Gejala diatas belum tentu sama dialami anak yang satu dengan yang lainnya. Pada kenyataannya, sebagian besar anak mengalami tanda-tanda yang tidak sama, pada waktu yang tidak sama, dan kondisi yang berbeda juga. Meskipun beberapa anak bisa terus beraktifitas baik pada lingkungan yang terstruktur. Umumnya anak dengan depresi berat akan banyak mengalami perubahan nyata, seperti kehilangan minat di sekolah, prestasi akademik menurun, hingga perubahan tampilan.

Indikasi Peringatan Depresi

Orang tua harus sangat waspada terhadap tanda-tanda yang mungkin menunjukkan bahwa anak mereka berisiko melakukan bunuh diri.

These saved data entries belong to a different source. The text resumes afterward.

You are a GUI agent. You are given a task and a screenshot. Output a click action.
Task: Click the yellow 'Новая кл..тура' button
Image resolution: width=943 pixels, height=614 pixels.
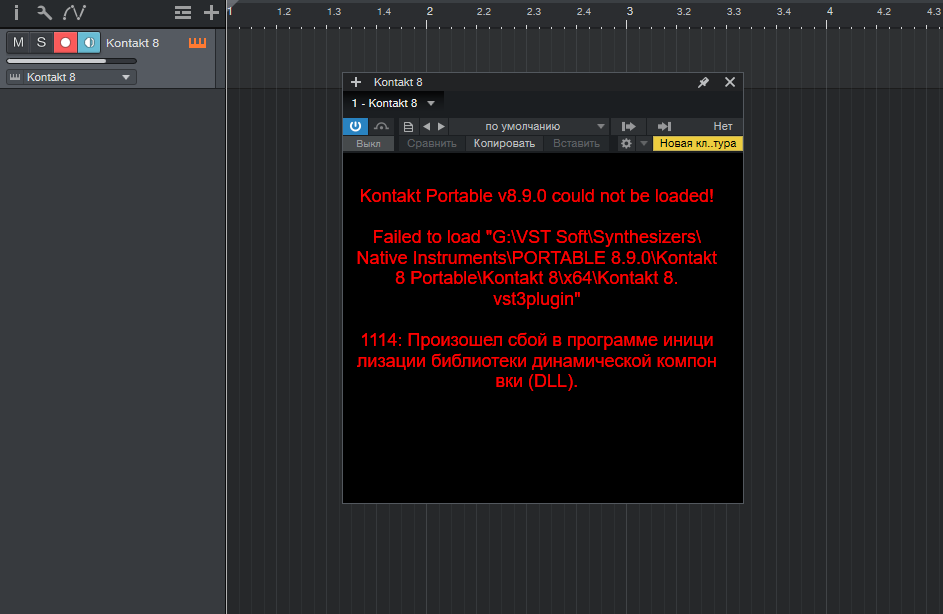pos(697,143)
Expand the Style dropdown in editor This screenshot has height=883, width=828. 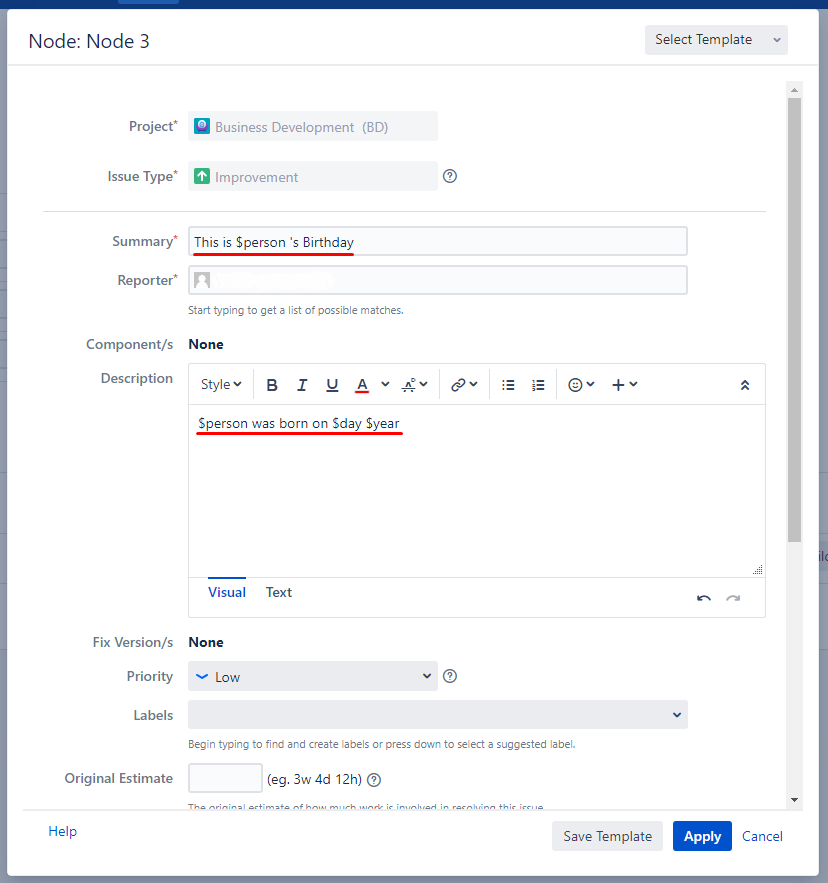[x=221, y=385]
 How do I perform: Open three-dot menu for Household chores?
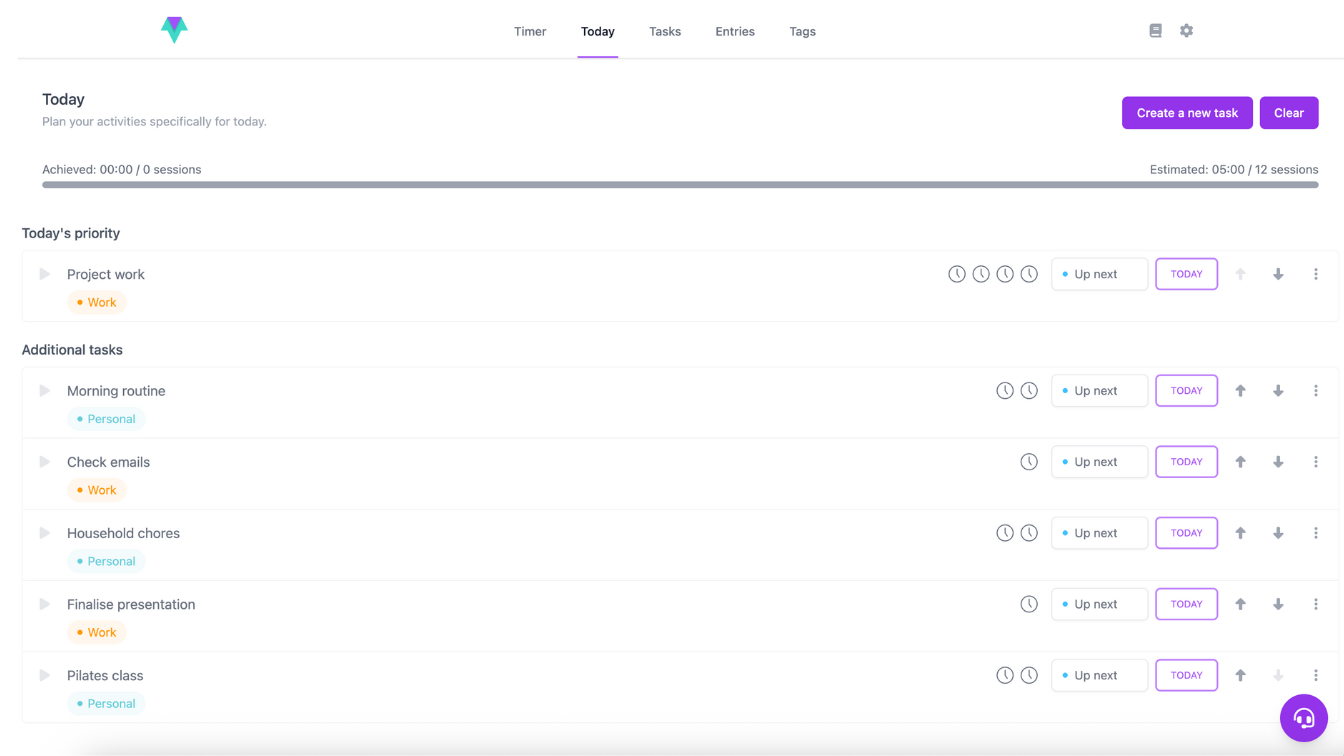coord(1315,533)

Indikasi peringatan sikap bunuh diri pada anak-anak mencakup :

  • Perubahan makan, tidur, berkegiatan
  • Isolasi sosial, termasuk isolasi dari keluarga
  • Bicara tentang bunuh diri, keputusasaan, atau ketidakberdayaan
  • Meningkatnya tindakan dari sikap yang tidak diinginkan (seksual/perilaku)
  • Peningkatan sikap pengambilan risiko
  • Sering terjadi kecelakaan
  • Penyalahgunaan zat (narkoba dan sejenisnya)
  • Fokus pada hal-hal yang tidak wajar dan negatif
  • Bicara perihal kematian
  • Lebih sering menangis atau berkurangnya aktualisasi diri emosional
  • Kecenderungan memberikan barang pada orang lain

Penyebab Depresi Anak

Depresi yang terjadi pada anak bisa ditimbulkan beragam faktor. Salah satunya, yaitu kesehatan fisik, persoalan pada kehidupan, riwayat keluarga, lingkungan, serta faktor genetik. Depresi bukanlah gangguan yang bisa hilang secara spontan tanpa terapi yg sempurna.

Bisakah Depresi Dicegah?

Anak yang memiliki riwayat keluarga dengan depresi akan lebih berisiko mengalami depresi. Misalnya pada anak dengan orang tua yang menderita depresi, akan cenderung mengalami depresi pada usia yang lebih belia. Selain itu, anak-anak atau remaja yang menyalahgunakan alkohol dan obat-obatan berisiko lebih besar mengalami depresi.

Cara Mengatasi Depresi Anak

Anda wajib segera menjadwalkan kunjungan ke dokter apabila anak Anda mengalami gejala dan indikasi peringatan depresi seperti diatas selama minimal dua minggu. Kunjungan ke dokter akan membantu pengobatan yang sesuai untuk depresi. Pilihan pengobatan untuk anak-anak dengan depresi  sama seperti pada orang dewasa, yakni psikoterapi (konseling) dan pengobatan. Dokter akan menyarankan psikoterapi terlebih dahulu. Jika tidak terdapat perubahan secara signifikan baru mempertimbangkan obat antidepresan sebagai terapi tambahan. Kombinasi psikoterapi serta pengobatan biasanya paling efektif pada mengobati depresi.

 

Demikian pembahasan mengenai mengenali depresi pada anak. Semoga dapat menambah wawasan pembaca dan semakin waspada apabila terdapat gejala dan indikasi peringatan depresi seperti yang disebutkan diatas. Jika telah terdapat gejala-gejala tersebut, segerakan untuk mengunjungi dokter dan psikiater, sehingga dapat ditangani lebih dini.